We upgraded from Community Edition version 5.6 to Enterprise Edition version 7.6 and now we have a question about the use of versions and the ‘previous version’ setting of the leak period.
We are using SonarQube for Java, Dotnet for DotNet Core and for DotNet Framework by de msbuild scanner. For all uses we have this question.
In the community edition we used a sonar project for each solution and release version of that solution. Now we are using the Enterprise Edition we want one project key and project for each solution and we thought we could use the version parameter during analysis.
After a few weeks of using the new version (7.6) of SonarQube and redesigning our build jobs and seen some unexpected analysis results, I think we have a wrong idea about using versions during the analysis.
We always have three versions active (production, next release, changes). These currently have version numbers 23.0.46, 23.0.48 and 23.0.50 which we also use for the version parameter during sonar analysis.
Last week we had a red analysis after a change on the 23.0.46 version. Further research showed that it was compared to version 23.0.48. We did not expect this.
We expect that a change on version 23.0.46 would be compared with the latest analysis of version 23.0.46.
Are we doing something wrong with the version numbers or is our assumption indeed wrong?
Hi,
A “red” analysis really depends on the quality gate used in the project. It could be wrong due to a condition that is specifically about the “new code”, or a condition that depends on the overall metrics.

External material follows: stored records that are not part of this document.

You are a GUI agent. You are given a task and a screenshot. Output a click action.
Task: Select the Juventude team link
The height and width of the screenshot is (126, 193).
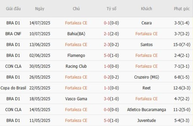(146, 120)
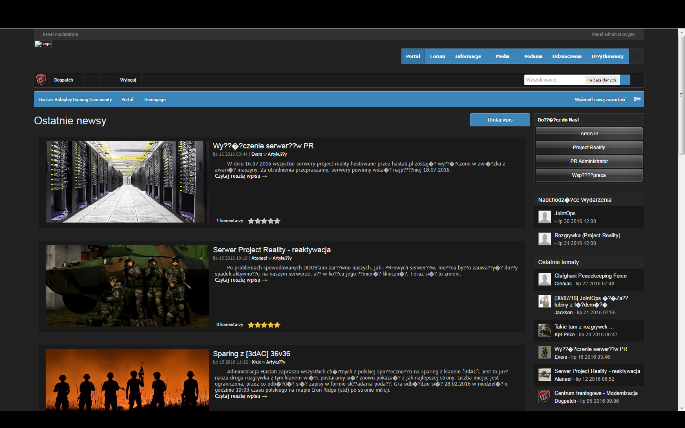Viewport: 685px width, 428px height.
Task: Click the page's vertical scrollbar down arrow
Action: (x=681, y=408)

With the leak period set to “previous version”, the “new code” will be all changes since the last time the version was changed. Every time you change the version, you are starting a new leak period.
So if you change the version from 23.0.46 to 23.0.48 and than back to 23.0.46, that last change to ‘23.0.46’ just started a new leak period from 0 - it doesn’t continue from the previous time when you had set that same version number.

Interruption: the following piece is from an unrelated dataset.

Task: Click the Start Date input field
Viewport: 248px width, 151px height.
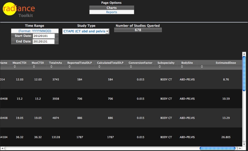Action: (x=43, y=36)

You might want to use branches in your use case. One branch for each version active: production, next release and changes. This way you’ll have the history of each branch separately. Make sure they are classified as long lived branches by changing the regex that classifies branches. More info here.
Hoi Duarte, thanks for your answer. It confirms what we suspected. We are now preparing the changes that are needed to use branches. We are using the short living branches strategy for production and next. So the changes reflect our trunk branch on which all changes are committed in our version management system. There the production and next are also short living branches.